### Task objective
What the task needs is every record repeated exactly, nothing more.

### Data shown
+--

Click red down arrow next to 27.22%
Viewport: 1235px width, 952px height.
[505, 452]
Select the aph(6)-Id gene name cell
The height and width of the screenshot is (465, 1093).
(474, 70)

+--

### Result of this task
Click red down arrow next to 27.22%
Viewport: 1235px width, 952px height.
[505, 452]
Select the aph(6)-Id gene name cell
The height and width of the screenshot is (465, 1093).
(474, 70)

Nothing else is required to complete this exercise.